Curious to hear more about the culture shocks :) what things do you now find different and difficult to adjust to? I can understand why you say you like the US better than ever though. I think I know. But maybe I do not. So it would be worthwhile reading you. Would wait for more. Rated.
Thanks, Rolling, for the welcome home hug. Where are you, by the way? The most pleasing surprise on coming back to the U.S. was arriving at LAX and taking the bus to Union Station in downtown LA. The skies were clear! And in the summer, from my experience in the past, this was rarely the case. People have told me that LA has done a lot to clean up air pollution. Also, we were in rush hour traffic, but the traffic wasn't that bad. I was amazed! But apparently people have staggered times to go into work and get off from work, so there isn't the frustrating stop and go traffic all the way at rush hour that I remember from the past.

However, at the international terminal at LAX, I had to wait nearly an hour in a long line after picking up my bags, to go through yet another security check, after having already gone through customs. Now that was never the case before, and was an unpleasant reminder of what a security state we live in now. However, LA was clean everywhere I went, unlike the past when the downtown streets were filled with trash and unsafe to venture out on. So I actually appreciated better security. The harshest part of returning is finding our society more class conscious than ever, and that I don't fit in any better than I ever did. People's attitudes have hardened and there's a lot of harsh judgment and China bashing... but I already knew there was a lot of China bashing. In fact, I've done my share of China bashing because I had some pretty harsh experiences there. I still love China, though, even though I bash it. And I find that I still love the U.S., even though I bash it a lot, too. What I'm finding is that I'm needed here. People still can't seem to see beyond their own survival needs, and the people with money are less and less able to have compassion for less fortunate ones, it would seem. There is more mind control than ever before, both overt and covert. The homeless, the people who are hungry, the people losing their homes, the people without jobs, give everything in lovely Southern California a marine layer of despair... and the successful, well-dressed people I travel on the Coaster train to San Diego who I've been traveling with to get to work as a substitute teacher at a language school really put me off for the most part. I've gotten into quite a few discussions with people who have no awareness of how hateful some of their views are towards other people. I can see the insular nature of a people who isolate themselves from those less fortunate, the hubris, the arrogance, the harshness, the fear... that they might lose what they have. I see Americans around me who are still enmeshed in believing that the democratic system of government we have is still viable, and that if they just get enough people involved, we can resist the intolerable inroads the wealthy elite are making towards greater inequity between people.

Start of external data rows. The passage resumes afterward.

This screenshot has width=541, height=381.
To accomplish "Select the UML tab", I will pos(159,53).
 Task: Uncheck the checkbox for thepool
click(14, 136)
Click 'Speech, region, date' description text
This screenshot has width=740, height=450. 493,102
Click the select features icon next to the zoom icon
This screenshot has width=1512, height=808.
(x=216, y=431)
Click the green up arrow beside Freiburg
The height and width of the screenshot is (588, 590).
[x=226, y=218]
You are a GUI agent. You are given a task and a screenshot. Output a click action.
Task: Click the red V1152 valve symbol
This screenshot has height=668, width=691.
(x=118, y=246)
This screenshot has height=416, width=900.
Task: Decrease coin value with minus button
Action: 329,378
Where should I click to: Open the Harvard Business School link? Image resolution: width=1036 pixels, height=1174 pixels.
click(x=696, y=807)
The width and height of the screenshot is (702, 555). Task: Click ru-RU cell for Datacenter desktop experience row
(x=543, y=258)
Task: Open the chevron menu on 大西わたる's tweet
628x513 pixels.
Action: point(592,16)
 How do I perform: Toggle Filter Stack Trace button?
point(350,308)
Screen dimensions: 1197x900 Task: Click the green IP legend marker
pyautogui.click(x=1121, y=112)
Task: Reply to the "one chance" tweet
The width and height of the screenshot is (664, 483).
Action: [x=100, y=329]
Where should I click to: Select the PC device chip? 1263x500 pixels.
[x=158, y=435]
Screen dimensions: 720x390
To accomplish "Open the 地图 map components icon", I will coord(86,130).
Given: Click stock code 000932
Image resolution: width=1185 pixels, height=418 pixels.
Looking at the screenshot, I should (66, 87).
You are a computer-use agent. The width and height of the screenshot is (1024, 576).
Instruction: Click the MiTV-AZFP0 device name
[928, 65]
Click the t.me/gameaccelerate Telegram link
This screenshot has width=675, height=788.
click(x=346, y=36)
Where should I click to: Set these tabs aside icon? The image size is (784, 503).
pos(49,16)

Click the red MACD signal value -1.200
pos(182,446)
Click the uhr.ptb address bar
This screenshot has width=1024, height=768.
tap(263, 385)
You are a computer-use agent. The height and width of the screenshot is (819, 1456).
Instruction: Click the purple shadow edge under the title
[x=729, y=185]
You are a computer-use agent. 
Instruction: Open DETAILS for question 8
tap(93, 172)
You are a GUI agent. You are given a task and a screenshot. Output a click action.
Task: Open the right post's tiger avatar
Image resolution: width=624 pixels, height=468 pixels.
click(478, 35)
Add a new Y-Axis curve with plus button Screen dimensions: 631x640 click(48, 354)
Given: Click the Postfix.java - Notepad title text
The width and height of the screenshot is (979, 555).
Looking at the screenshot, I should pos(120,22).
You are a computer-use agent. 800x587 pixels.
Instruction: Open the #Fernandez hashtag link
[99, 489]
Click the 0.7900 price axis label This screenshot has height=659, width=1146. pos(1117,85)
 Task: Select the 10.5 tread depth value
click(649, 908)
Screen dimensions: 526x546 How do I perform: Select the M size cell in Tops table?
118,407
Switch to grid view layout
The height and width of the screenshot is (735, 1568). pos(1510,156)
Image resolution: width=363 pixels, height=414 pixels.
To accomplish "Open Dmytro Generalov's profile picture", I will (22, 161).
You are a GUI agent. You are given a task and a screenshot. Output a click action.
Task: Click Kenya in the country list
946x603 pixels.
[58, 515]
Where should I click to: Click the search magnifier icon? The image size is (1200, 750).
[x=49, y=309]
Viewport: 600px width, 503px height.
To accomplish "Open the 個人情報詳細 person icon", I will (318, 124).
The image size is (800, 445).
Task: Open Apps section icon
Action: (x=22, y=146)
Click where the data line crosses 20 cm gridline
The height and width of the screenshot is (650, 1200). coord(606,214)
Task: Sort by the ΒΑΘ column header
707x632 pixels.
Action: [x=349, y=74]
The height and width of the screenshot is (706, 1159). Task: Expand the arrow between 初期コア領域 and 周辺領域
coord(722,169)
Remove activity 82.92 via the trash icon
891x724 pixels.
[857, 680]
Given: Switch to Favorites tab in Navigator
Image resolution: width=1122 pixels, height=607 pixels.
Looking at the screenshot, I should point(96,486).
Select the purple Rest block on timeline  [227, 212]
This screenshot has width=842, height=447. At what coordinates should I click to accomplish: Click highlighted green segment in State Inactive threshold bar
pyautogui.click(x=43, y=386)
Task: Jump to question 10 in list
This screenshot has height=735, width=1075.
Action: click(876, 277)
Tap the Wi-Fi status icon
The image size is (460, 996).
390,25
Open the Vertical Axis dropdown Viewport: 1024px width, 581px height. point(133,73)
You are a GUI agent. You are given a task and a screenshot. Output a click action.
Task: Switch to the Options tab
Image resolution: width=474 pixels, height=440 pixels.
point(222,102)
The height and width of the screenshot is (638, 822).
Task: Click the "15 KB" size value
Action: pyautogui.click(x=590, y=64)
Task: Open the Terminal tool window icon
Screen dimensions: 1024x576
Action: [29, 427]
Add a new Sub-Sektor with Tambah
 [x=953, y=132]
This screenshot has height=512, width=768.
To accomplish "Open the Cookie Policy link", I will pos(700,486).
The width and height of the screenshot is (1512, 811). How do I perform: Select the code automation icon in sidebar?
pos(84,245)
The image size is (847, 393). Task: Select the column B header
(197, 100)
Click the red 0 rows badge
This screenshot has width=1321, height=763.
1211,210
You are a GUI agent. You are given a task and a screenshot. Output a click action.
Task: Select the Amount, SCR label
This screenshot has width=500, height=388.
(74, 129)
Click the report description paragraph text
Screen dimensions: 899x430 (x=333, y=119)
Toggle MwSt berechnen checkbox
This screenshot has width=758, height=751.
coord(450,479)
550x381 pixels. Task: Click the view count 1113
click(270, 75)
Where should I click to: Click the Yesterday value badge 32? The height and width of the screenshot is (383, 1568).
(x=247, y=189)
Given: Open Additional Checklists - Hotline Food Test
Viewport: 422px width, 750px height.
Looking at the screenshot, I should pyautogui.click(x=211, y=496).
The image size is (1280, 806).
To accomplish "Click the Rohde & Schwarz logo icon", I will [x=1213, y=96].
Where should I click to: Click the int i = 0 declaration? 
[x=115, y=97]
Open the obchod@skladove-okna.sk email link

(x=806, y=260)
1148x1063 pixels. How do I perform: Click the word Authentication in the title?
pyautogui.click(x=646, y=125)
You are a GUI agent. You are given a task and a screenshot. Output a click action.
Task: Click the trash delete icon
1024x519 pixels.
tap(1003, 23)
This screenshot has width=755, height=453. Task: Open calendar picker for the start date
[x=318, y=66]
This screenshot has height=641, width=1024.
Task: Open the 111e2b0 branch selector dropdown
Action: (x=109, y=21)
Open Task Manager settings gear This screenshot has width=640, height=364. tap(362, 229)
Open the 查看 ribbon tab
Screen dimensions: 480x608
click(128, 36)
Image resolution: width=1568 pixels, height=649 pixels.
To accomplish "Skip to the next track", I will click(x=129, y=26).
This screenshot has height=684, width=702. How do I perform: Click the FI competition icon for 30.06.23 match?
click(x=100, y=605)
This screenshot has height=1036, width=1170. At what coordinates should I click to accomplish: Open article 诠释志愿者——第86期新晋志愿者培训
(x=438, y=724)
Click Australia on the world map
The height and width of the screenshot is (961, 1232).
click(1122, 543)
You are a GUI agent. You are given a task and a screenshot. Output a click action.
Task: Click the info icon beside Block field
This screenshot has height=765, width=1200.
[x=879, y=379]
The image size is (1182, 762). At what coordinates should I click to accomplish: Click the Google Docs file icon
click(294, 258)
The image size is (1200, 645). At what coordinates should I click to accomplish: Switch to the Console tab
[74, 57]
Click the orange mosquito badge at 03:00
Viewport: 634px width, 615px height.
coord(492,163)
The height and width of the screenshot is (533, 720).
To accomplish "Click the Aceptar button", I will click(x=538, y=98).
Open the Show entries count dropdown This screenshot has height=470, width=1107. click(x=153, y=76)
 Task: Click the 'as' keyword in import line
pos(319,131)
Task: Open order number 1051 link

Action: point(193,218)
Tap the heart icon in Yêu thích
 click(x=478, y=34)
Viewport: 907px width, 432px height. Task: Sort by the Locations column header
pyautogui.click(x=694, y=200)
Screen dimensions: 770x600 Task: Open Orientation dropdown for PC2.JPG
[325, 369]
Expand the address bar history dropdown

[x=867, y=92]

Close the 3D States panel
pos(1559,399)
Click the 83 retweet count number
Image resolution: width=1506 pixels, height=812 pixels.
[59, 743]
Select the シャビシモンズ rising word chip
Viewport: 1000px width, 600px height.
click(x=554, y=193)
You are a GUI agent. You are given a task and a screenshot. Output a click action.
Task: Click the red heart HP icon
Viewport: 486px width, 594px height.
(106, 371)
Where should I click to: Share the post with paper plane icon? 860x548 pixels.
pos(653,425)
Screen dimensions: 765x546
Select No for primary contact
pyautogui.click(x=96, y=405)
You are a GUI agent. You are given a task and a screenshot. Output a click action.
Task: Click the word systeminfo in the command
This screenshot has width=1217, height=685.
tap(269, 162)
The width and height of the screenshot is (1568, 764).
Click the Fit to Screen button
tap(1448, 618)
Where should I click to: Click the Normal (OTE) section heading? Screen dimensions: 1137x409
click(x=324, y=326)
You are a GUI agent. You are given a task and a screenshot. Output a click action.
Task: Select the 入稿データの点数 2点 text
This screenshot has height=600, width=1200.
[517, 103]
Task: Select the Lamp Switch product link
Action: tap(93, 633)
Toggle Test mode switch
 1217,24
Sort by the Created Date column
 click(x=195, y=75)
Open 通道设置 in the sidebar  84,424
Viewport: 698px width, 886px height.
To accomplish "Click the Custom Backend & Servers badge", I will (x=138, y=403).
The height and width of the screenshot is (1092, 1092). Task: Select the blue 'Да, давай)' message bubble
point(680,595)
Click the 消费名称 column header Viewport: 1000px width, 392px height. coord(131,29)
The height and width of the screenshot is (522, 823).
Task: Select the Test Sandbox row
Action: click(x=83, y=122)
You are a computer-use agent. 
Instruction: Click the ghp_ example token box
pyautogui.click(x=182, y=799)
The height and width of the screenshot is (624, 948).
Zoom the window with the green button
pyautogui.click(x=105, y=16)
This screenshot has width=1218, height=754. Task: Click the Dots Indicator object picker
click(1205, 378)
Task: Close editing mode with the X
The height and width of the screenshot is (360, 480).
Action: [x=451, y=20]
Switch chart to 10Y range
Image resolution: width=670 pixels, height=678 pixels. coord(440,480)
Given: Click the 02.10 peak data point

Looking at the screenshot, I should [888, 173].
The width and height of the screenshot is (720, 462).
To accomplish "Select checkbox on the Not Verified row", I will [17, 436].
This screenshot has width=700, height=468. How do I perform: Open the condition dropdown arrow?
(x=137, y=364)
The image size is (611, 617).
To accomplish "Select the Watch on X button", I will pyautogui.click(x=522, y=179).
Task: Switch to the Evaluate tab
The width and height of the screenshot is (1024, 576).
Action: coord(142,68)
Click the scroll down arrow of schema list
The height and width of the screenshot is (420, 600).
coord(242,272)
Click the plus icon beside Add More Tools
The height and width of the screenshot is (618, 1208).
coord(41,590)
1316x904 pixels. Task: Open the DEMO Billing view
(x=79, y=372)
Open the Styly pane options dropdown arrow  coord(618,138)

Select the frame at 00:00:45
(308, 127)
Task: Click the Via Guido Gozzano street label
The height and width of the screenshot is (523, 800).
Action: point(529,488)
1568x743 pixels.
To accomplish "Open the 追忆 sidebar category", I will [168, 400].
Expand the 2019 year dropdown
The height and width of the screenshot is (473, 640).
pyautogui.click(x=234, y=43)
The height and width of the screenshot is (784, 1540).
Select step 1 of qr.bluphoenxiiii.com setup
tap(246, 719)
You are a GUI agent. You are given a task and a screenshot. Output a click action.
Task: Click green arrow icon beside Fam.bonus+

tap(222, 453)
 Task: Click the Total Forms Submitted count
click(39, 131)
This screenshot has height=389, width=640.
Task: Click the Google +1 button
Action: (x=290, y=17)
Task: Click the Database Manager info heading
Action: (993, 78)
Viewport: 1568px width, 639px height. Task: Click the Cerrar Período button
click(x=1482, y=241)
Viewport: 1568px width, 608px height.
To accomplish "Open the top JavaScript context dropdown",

If I say to Americans that we must break out of our isolation and reach out in friendship to people from China and other countries in Asia and the world, instead of seeing China as a rising enemy and threat to our way of life, and to stop seeing other people who have different cultures as lesser than, and to start seeing that we are all one family, all connected with each other, more alike than we are different, can I be heard? I'm not sure. We must engage in self-examination and begin to see that we don't need to have a mighty military, we don't need to be #1 in the world, that we don't need to dictate to other countries what kind of economy they should have, that we don't need to claim the resources of other countries for ourselves, that we don't need to denounce people who have different religions than we do, that we don't need to cut ourselves off from travel for fear of terrorists, that we don't need to try to control everyone and everything in the world and act as the policemen of the world... that in fact, our prosperity and peace depend on doing the opposite.

I can see this clearly because I have lived in three countries in the past five years outside the U.S.: tiny Andorra in Europe, a mountain country between France and Spain, China, a developing country that is becoming a major power, and Mongolia, a developing country whose people are poor, but that is rich in mineral resources that other countries are trying to exploit.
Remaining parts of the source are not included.